July 4 – Husum to Meldorf
Wimbledon may be on at the moment, but nothing could compare to the stroke play across the net at the inaugural Nordensee Camping Grand Slam Table Tennis Final. There was tension, there were tears (from uncontrollable, no-sound-coming-out laughing), there were drop shots and net cords. It was all happening. It was an all Tasmanian final, and given there were only two players in the draw, it was a showdown that the expectant crowd, albeit non-existent, were indeed expecting. Facing off in the final were Smash ‘Em Steve and Hit ‘Em Hard Heidi. These two had never faced each other on an international stage before and both were looking to bring the glory of victory home to their island state. Smash ‘Em won the spin and elected to serve. He came out strong and took the lead early, Hit ‘Em Hard staged a fightback, but Smash ‘Em was too good and took the first set 11-6. Hit ‘Em Hard came out firing in the second set, playing the lines and hitting the corners, racing to a 7-2 lead. Smash ‘Em made a comeback, but it wasn’t quite enough and Hit ‘Em Hard took the set 11-5. It all came down to the final set. The decider. Smash ‘Em had the serve and it was a nail biter. The invented crowd were on the edge of their seats as the points were shared between these two determined ping-pongers…4-3…4-4…5-4…5-5…Back and forth it went, making this a final for the ages. Then Hit ‘Em Hard got the break and capitalised, bringing out the top spin and racing ahead to take the final set 11-8. She waved to the crowd, shook hands with her gallant opponent and we don’t think Nordensee Camping will see the likes of such a match again. Shame the television cameras were covering Wimbledon instead.

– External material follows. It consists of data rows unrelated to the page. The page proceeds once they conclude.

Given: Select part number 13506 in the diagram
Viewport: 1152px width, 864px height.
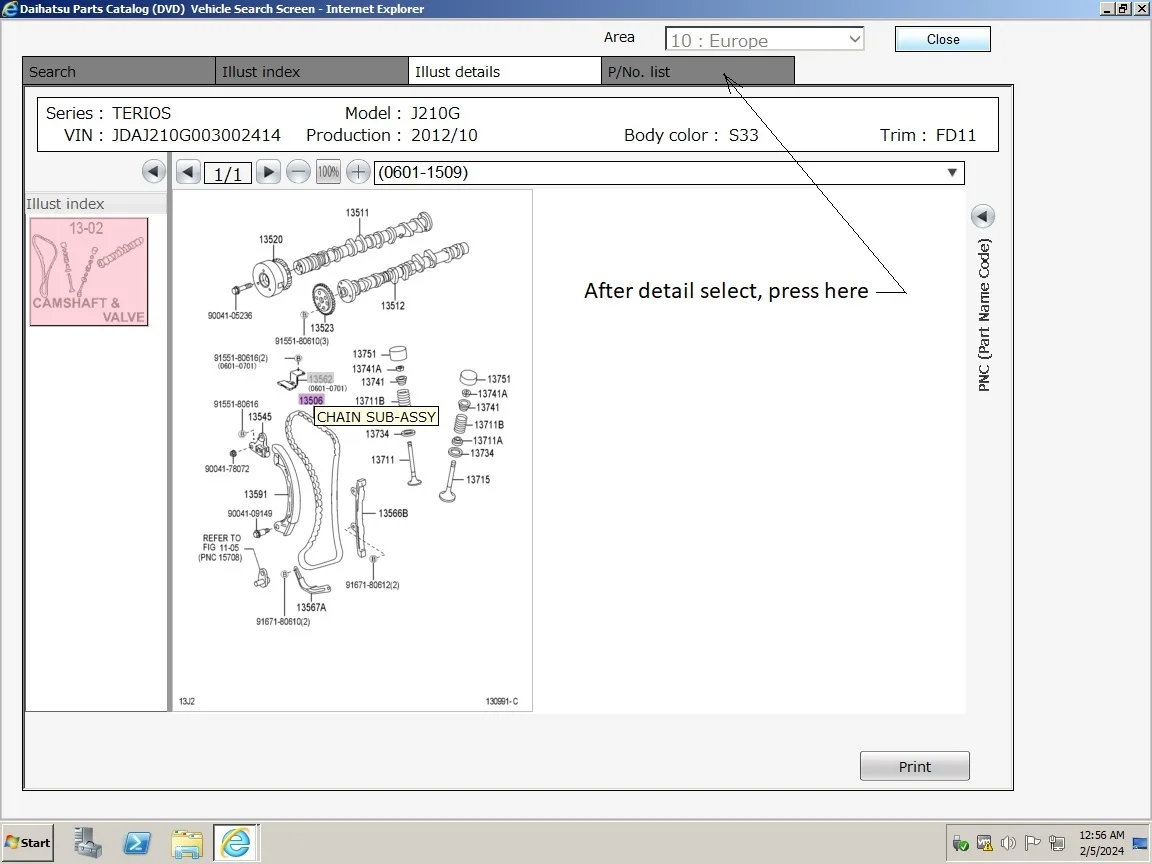Looking at the screenshot, I should (x=311, y=400).
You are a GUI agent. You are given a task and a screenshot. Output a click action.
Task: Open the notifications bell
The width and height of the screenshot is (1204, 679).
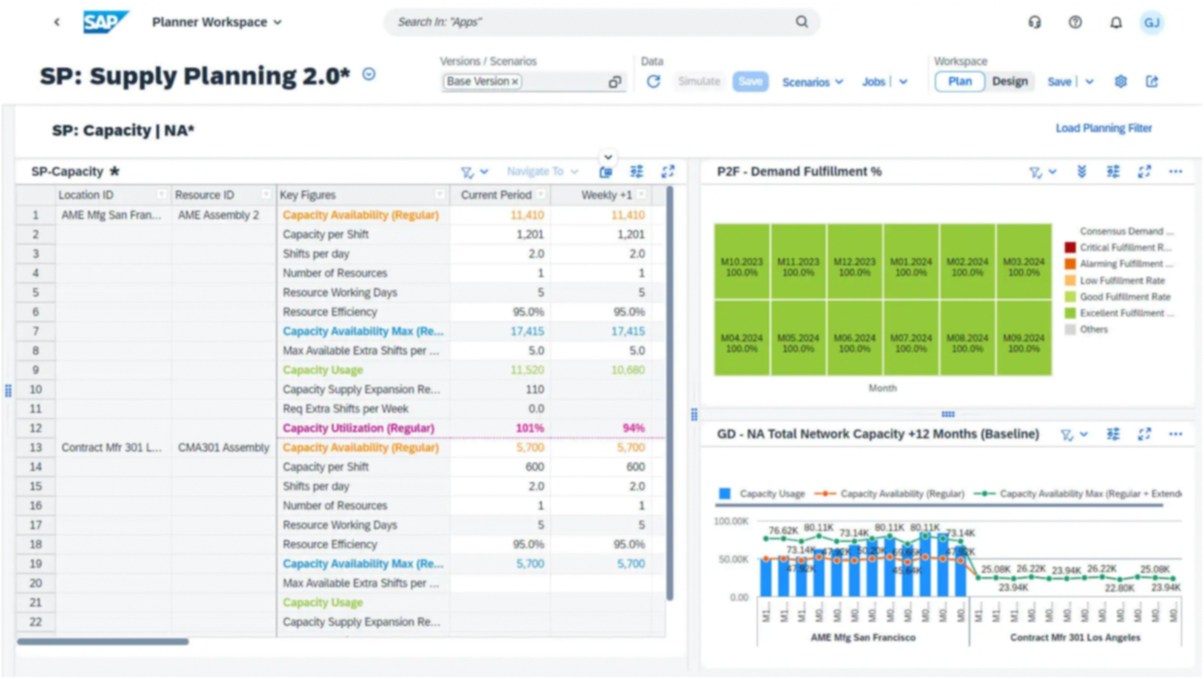click(1116, 22)
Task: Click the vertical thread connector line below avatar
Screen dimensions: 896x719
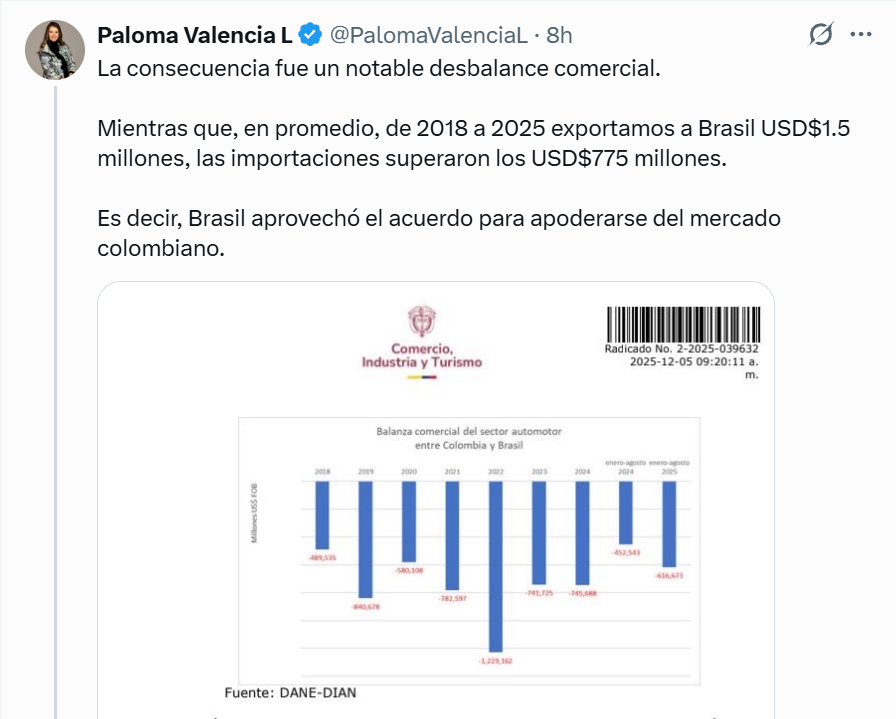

After the excitement of Grand Slam table tennis, I was up early again and, with a quiet road alongside our campsite, decided to go out for a run. The wind was still blowing hard, which made the run nice and easy in one direction and a bit of a slog on the way back. Clearly I am a glutton for punishment in the wind!
It had rained during the night and was still drizzling in the morning, along with the blowing wind, so once again we packed up everything wet, while also getting rained on in the process. That bit is never much fun, with everything getting damp and us getting wet along with it.
Pack up complete, we hit the road. It was chilly and drizzly and windy and we were both in multiple layers of thermals and fleece and jackets and Steve even broke out the ultimate fashion statement of waterproof sock and sandals. I used the weather as an opportunity to try out my new waterproof seat cover and waterproof helmet cover and, I can report, they both worked much better than the complimentary shower caps I had been using. Steve’s comment was, “You look like a mushroom.” Well, that’s rich coming from the fella in socks and sandals! Yes, we were indeed in new fashion tragedy territory today. Socks, sandals, mushroom head, we had reached a new high!
Whatever our appearance, we were ready to face the elements. We had a nice path, taking us off the road and the wind blew in sideways as we pedalled along. It was great to have a traffic-free path and we had fields and wind turbines around us and the grey sky above, looking like it was ready to dump on us again at any moment. As we turned corners and changed direction, the wind was either coming in sideways, or blowing in our face or, at times, pushing us from behind.
As we rode along the path, we saw a bus shelter that had become a shelter for a little flock of swallows. As we neared them, they flew off, all except one little tacker, who stayed put. That little one had found a spot out of the wind and rain and it wasn’t going anywhere! We stopped and said hello and it didn’t move, it just looked at us and made it very clear, that this particular shelter had been claimed!
As we rode into Tönning, the rain came down again, coming in sideways at us and we began to look for a sheltered spot for elevenses. We came upon a park, with a seat tucked in beside a hedge that gave some shelter from the wind and wasn’t getting too much rain, so that became our elevenses spot for the day.
It was cold. I was shivering. Steve was cold. He reached for his gloves.
“I wonder if this is a normal summer, or if it’s just dodgy weather because we’ve arrived?” I asked.
“It’s probably normal,” replied Steve.
I dunno, we do have an effect on weather and cold, grey, windy and rain doesn’t sound much like summer to me.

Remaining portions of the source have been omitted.